BEGIN DATA RECORDS

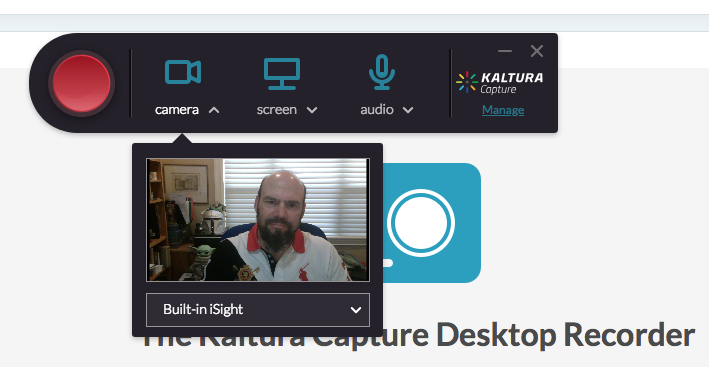Start recording with the red record button
This screenshot has height=367, width=709.
click(81, 84)
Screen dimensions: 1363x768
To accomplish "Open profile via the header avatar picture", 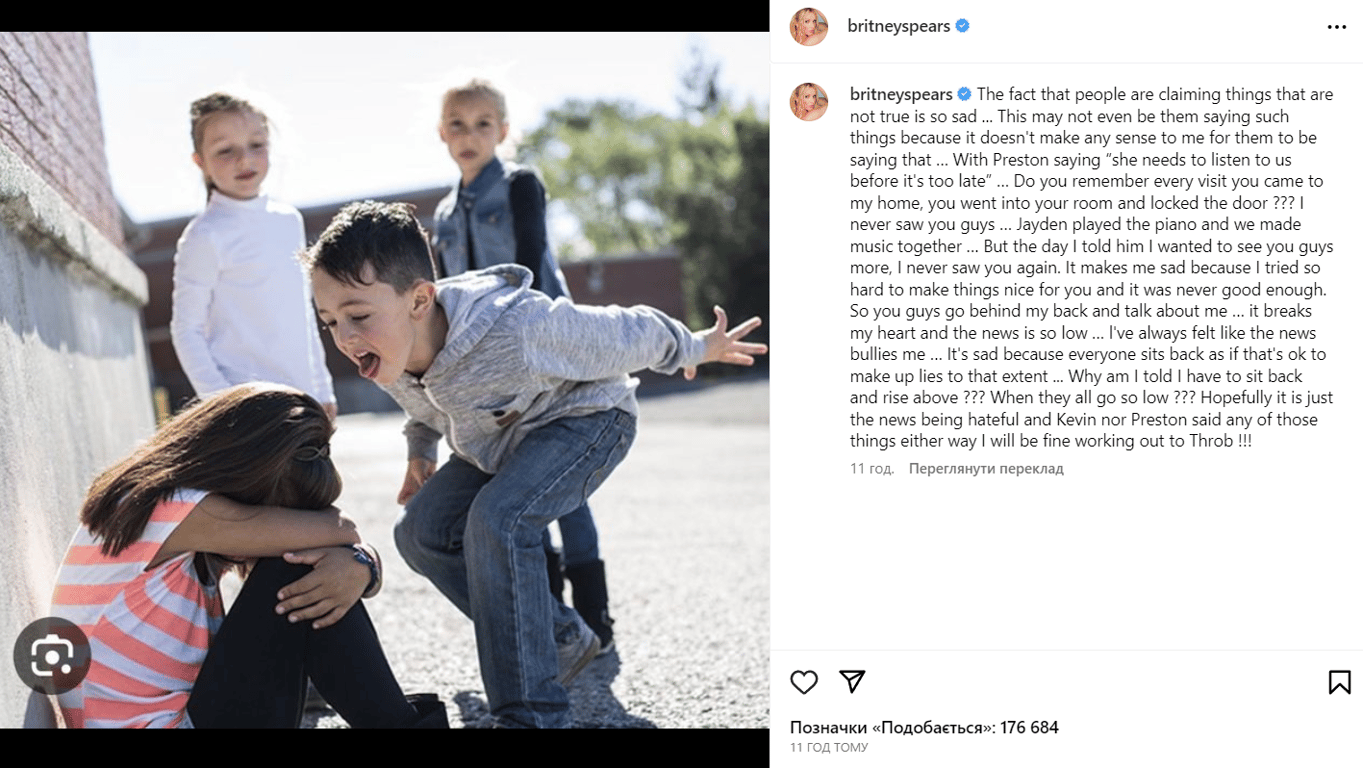I will 809,27.
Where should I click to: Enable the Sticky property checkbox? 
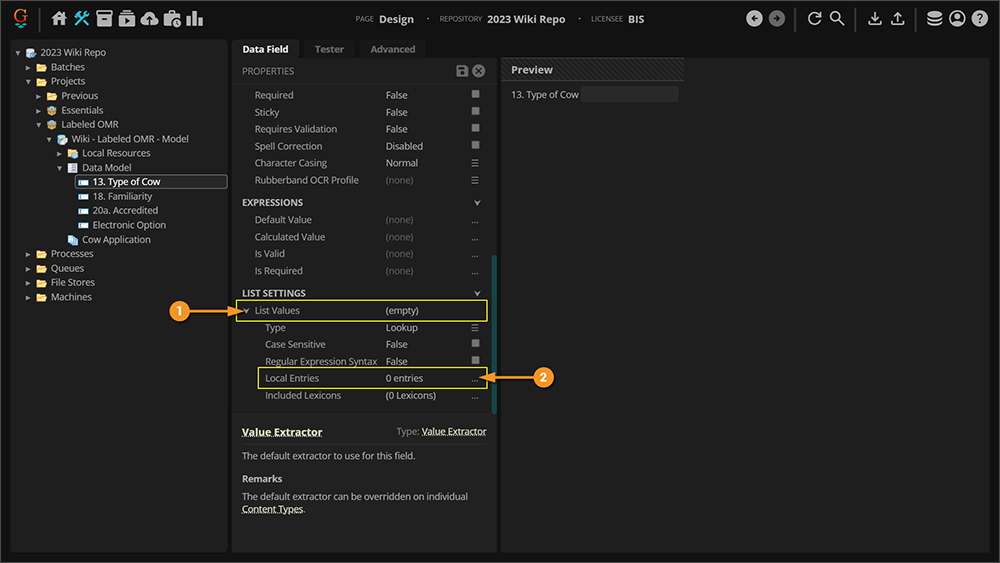(x=475, y=112)
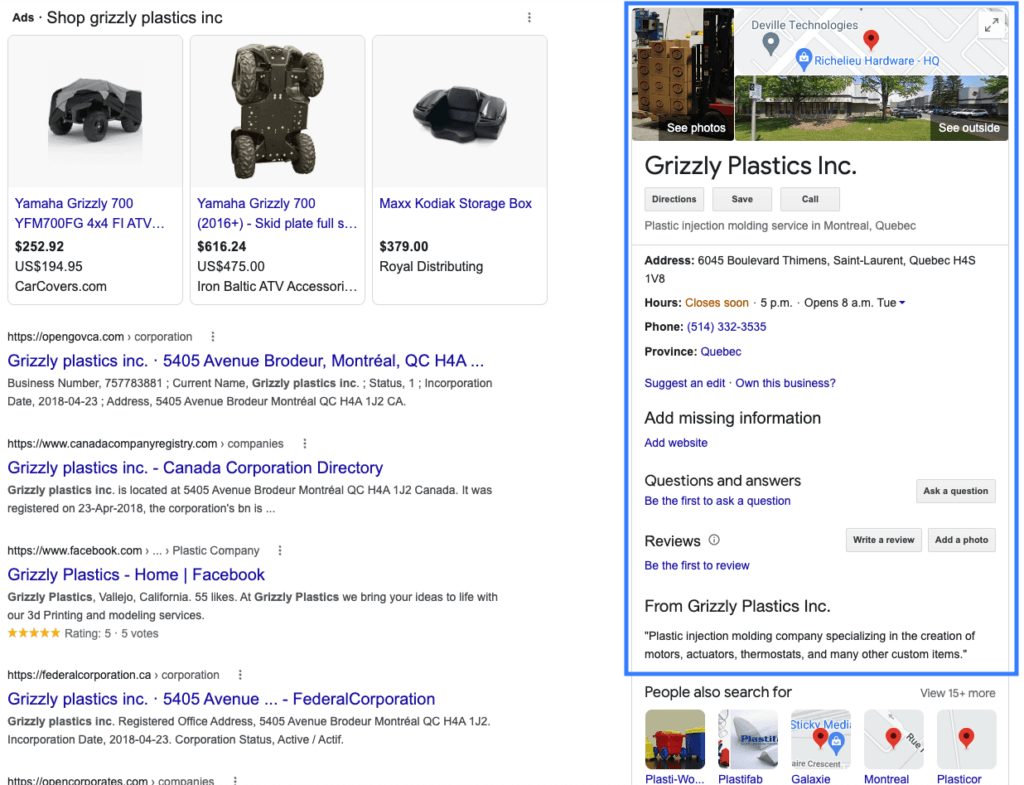Click the expand map icon in the knowledge panel
This screenshot has width=1024, height=785.
click(992, 25)
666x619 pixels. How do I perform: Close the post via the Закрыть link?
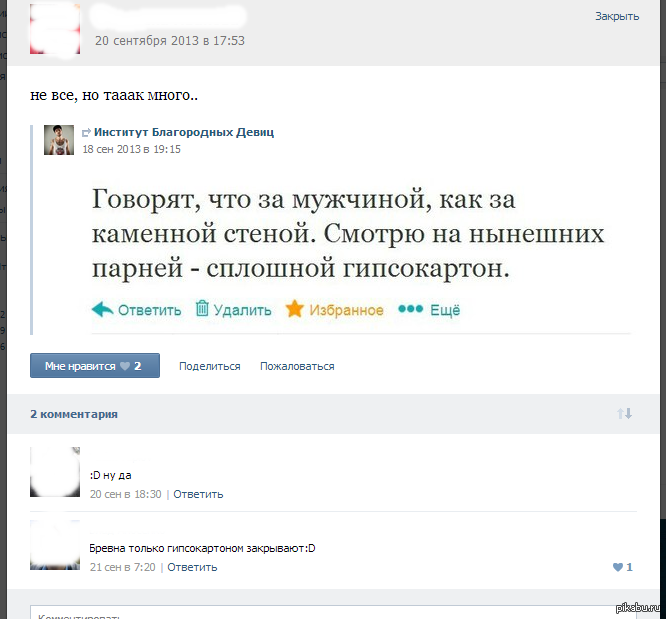click(616, 16)
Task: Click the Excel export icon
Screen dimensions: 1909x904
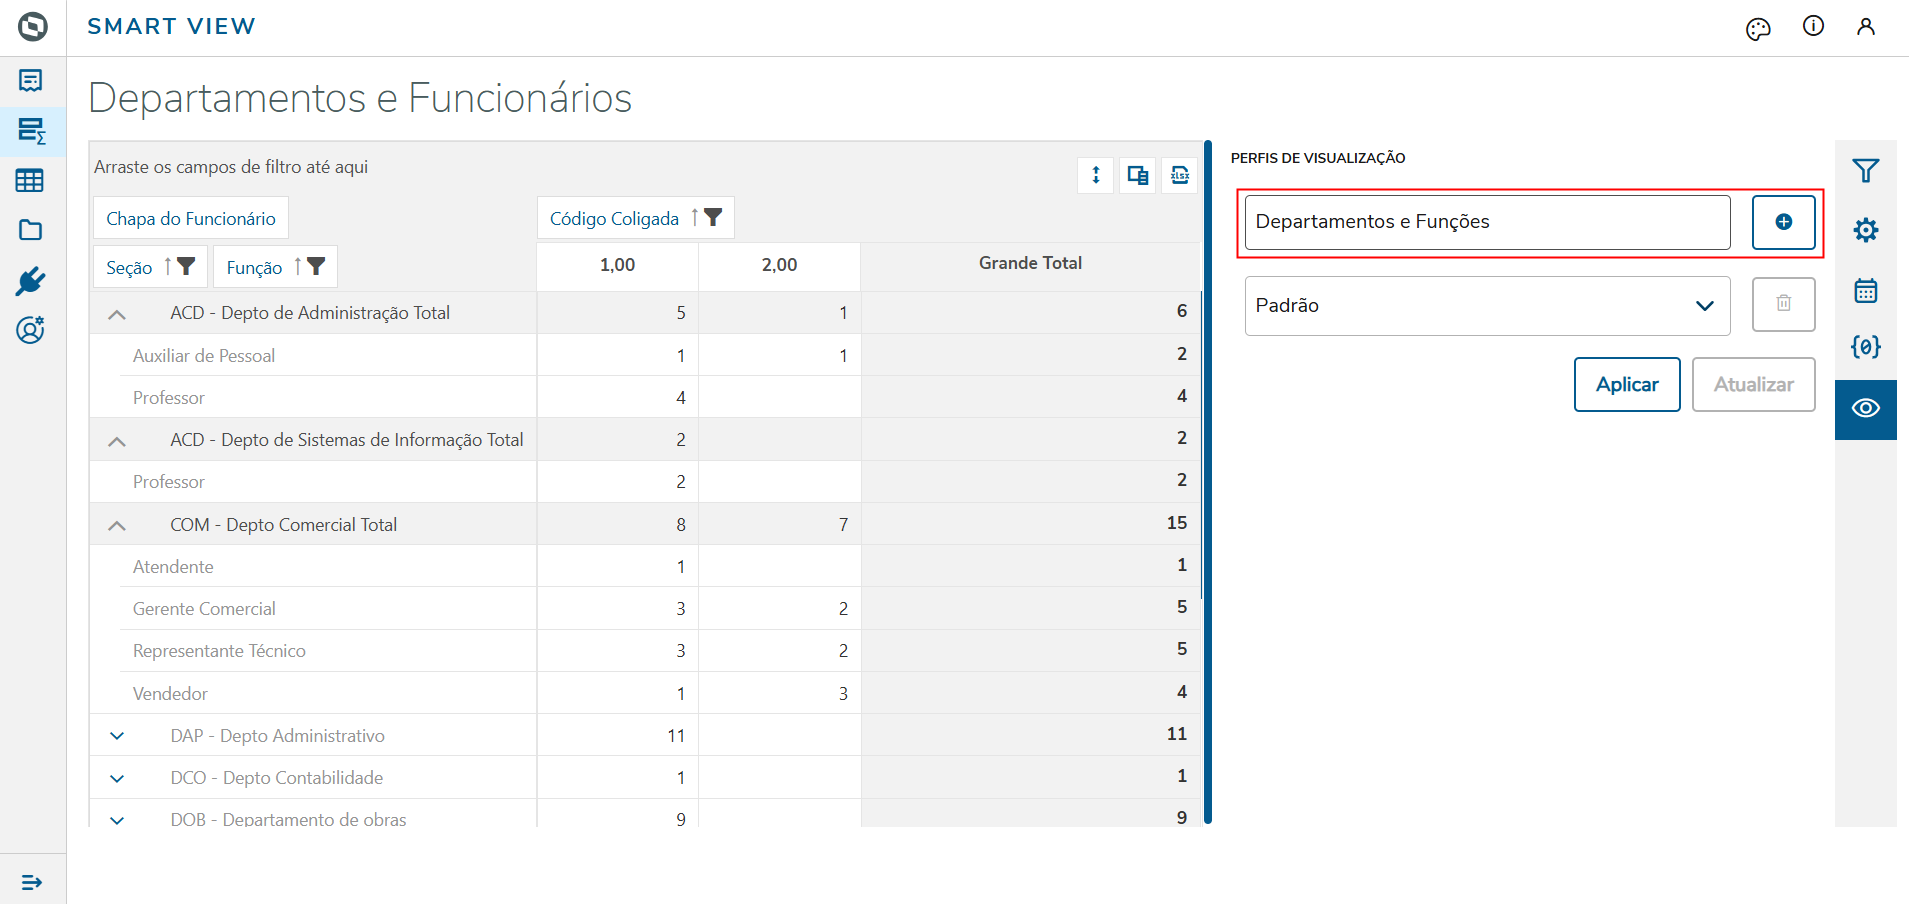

END DATA RECORDS

§ THE PROBLEM
Please reproduce exactly, and nothing more, the lines from the one containing "Where should I" through the last line of the entries, both included; pictures stay out.

§ ANSWER BOX
Where should I click to: Enable the Sticky property checkbox? 
(x=475, y=112)
Click the expand map icon in the knowledge panel
This screenshot has width=1024, height=785.
click(992, 25)
666x619 pixels. How do I perform: Close the post via the Закрыть link?
click(616, 16)
Task: Click the Excel export icon
Screen dimensions: 1909x904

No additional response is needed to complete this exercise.